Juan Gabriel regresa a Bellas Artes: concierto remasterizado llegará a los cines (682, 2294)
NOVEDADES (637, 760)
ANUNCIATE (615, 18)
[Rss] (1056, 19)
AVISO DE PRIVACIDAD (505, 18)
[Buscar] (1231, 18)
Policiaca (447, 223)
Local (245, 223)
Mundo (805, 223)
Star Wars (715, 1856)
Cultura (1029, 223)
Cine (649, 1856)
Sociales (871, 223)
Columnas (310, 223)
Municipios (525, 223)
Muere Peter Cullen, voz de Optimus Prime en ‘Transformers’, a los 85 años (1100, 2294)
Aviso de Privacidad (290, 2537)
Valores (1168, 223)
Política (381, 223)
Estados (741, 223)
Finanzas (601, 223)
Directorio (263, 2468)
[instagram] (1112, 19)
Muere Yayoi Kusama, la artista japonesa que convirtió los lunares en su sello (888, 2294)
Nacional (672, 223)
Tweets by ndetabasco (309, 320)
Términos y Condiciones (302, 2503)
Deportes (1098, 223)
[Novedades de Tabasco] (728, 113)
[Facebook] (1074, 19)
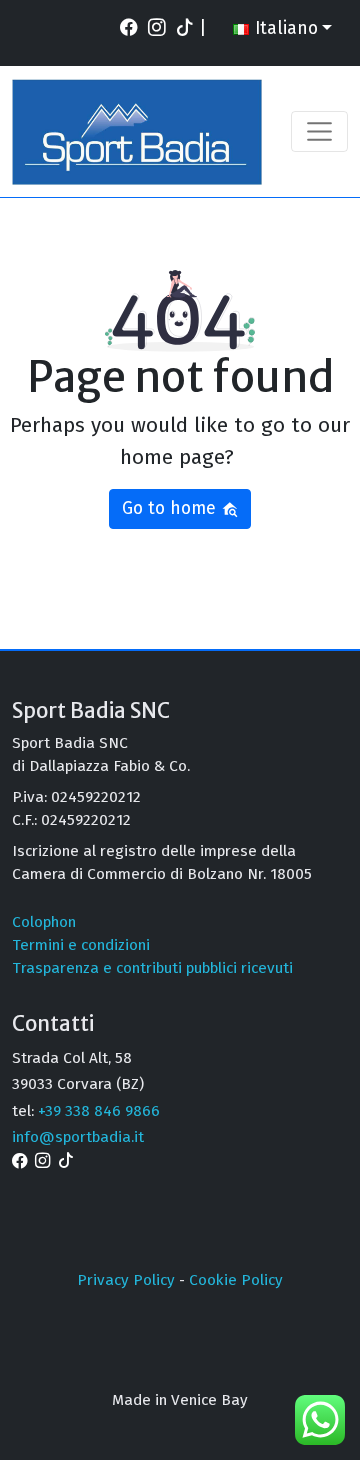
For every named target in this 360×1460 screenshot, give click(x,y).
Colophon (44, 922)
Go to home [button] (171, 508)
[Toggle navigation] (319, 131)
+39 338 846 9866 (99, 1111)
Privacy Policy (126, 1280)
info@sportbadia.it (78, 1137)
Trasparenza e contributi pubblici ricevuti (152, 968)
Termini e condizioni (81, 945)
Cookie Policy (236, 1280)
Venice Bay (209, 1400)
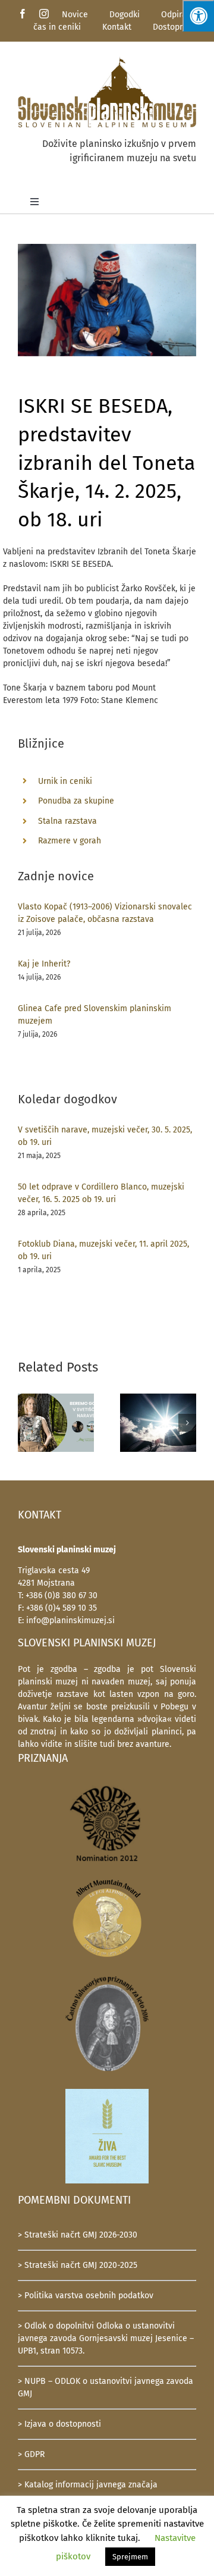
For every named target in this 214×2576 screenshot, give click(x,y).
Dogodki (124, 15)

*-*-*

_Task prompt_
Images are to be excluded, and each record above written out word for word.

_Finished exercise_
Juan Gabriel regresa a Bellas Artes: concierto remasterizado llegará a los cines (682, 2294)
NOVEDADES (637, 760)
ANUNCIATE (615, 18)
[Rss] (1056, 19)
AVISO DE PRIVACIDAD (505, 18)
[Buscar] (1231, 18)
Policiaca (447, 223)
Local (245, 223)
Mundo (805, 223)
Star Wars (715, 1856)
Cultura (1029, 223)
Cine (649, 1856)
Sociales (871, 223)
Columnas (310, 223)
Municipios (525, 223)
Muere Peter Cullen, voz de Optimus Prime en ‘Transformers’, a los 85 años (1100, 2294)
Aviso de Privacidad (290, 2537)
Valores (1168, 223)
Política (381, 223)
Estados (741, 223)
Finanzas (601, 223)
Directorio (263, 2468)
[instagram] (1112, 19)
Muere Yayoi Kusama, la artista japonesa que convirtió los lunares en su sello (888, 2294)
Nacional (672, 223)
Tweets by ndetabasco (309, 320)
Términos y Condiciones (302, 2503)
Deportes (1098, 223)
[Novedades de Tabasco] (728, 113)
[Facebook] (1074, 19)
For every named target in this 360×1460 screenshot, give click(x,y).
Colophon (44, 922)
Go to home [button] (171, 508)
[Toggle navigation] (319, 131)
+39 338 846 9866 (99, 1111)
Privacy Policy (126, 1280)
info@sportbadia.it (78, 1137)
Trasparenza e contributi pubblici ricevuti (152, 968)
Termini e condizioni (81, 945)
Cookie Policy (236, 1280)
Venice Bay (209, 1400)
For every named target in this 214×2576 screenshot, give click(x,y).
Dogodki (124, 15)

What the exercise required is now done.